Friday, January 22, 2016

Survivorship Innovation with a Dose of Reality

As I sit here reviewing tweets and abstracts from last week’s Survivorship Symposium in preparation for the upcoming #BCSM tweetchat, I feel compelled to share a personal moment in time from last week and a moment that defines much of what it means to be an educator and advocate for those affected by cancer.

The inaugural Suviviorship Symposium was held in San Francisco, CA January 15th - 16th and was cosponsored by ASCO, AAFP and ACP. If the diversity in conference sponsorship were somehow insufficient, the diversity of specialties in the room confirmed that the needs of patients before, during and post active treatment were of primary concern. Onocologists, radiologists, primary care physicians, nurse navigators, cardiologists, epidemiologists, internal medicine docs, patients and patient advocates were all well represented.  As a patient and an advocate, I felt only acknowledgment and validation from the healthcare community that survivorship comes laden with its own burdens that for most people, involve physical, social, financial and emotional impacts. 

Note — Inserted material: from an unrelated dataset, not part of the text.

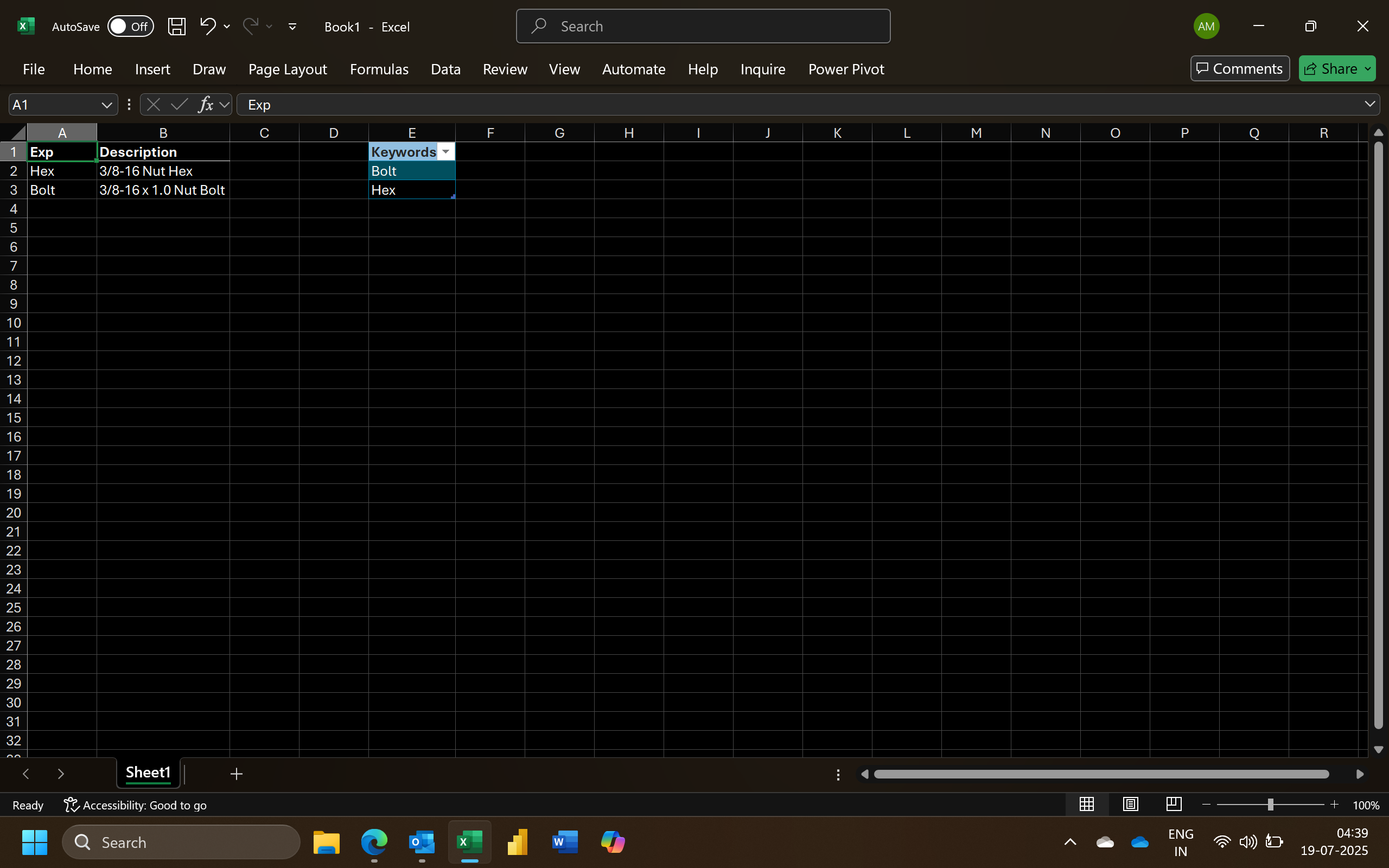Click the Excel title bar Search box
The width and height of the screenshot is (1389, 868).
pyautogui.click(x=703, y=27)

Innovative and integrative methods of whole person care were highlighted as ways to address these unique needs.*

High on the innovation and progress in the #SURVONC16 conference, I received an email. The first line tried to prepare me for the content:

“It is with a heavy heart…”

Those are the worst kinds of emails. To write and to receive.

I sat through a few more minutes of the presentation but suddenly the technical was uninteresting and I was unfocused. I left with my coffee mug in hand to wander, leaving a post for those who were closely following the conference via my tweets:

Like a fist in the chest.

I wandered upstairs to the poster session where coffee and tea are always readily available. I tried to take solace in the fact that this woman was an 18 year survivor before cancer killed her but, as I did the math, I realized if I were to ‘achieve’ living 18 years beyond my diagnosis, I would die at 58. I would leave my husband spouseless at 62. My youngest child would only be 28 years old and I may or may not have gotten to hold a grandchild in my arms. The tears brewed but didn’t spill over.
A young woman was creating a coffee masterpiece with cream and cinnamon and hazelnut syrup. The concoction was a sight to behold for a caffeine junkie like myself and I commented favorably on the dessert coffee. She mentioned she was unable to focus so thought coffee would be a good solution.

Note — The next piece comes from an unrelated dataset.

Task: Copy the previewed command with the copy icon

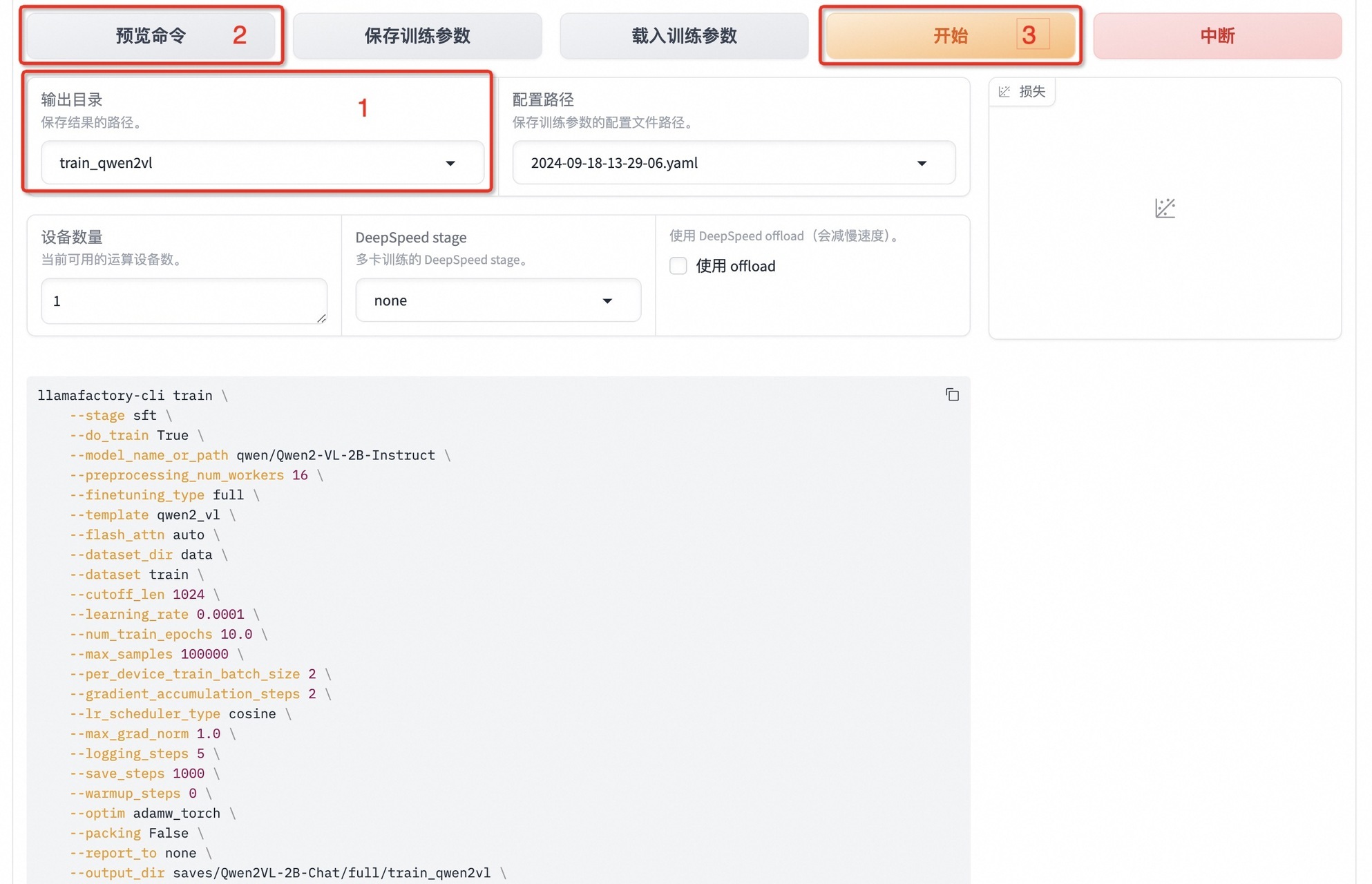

I mentioned I was also unable to focus so I was switching to tea.

I introduced myself and discovered she was local to SF and actually an infusion nurse. I thanked her for doing what she does on a daily basis and we began talking about survivorship programs. The distraction was nice but when I became excited about what her institution was rolling out, tears began rolling down my cheeks.

I explained that I wasn’t crying because of what she was saying but that I was struggling with the dichotomy between the innovation and energy downstairs and the reality that a woman just died.
If you want to understand the source of proverbial fire in an advocate’s belly, you likely have to look no further than their connections to others. Others who are suffering, others who have died and others who hold significant risk for being tracked into the health care system as a critically and/or chronically ill patient.

In a period of minutes I felt the emotional dichotomy between hope and despair. The future is bright and yet, for some, the future is not an option. As I stood there, trying to get it together, this amazing coffee concoction creator and compassionate infusion nurse reached out and gave me a hug. We chatted for a bit longer as I tried to reorient my focus on the present and the promise for the future even though I know many of the amazing people I learn with and from won't necessarily be here for that ever elusive 'future'.

So, when people ask why I remain steeped in the cancer space and why I spend my time working to change the slow moving goliath of a complicated health care system I give them a variety of authentic answers about making a difference, changing the system and working with amazing people trying to solve really complicated problems.

And, while all of the above are authentic reasons, ultimately my answer is: 

Someone has to because the status quo just isn’t working. 

*A more complete blog regarding themes and content of the Survivorship Symposium will be created and posted at #BCSM.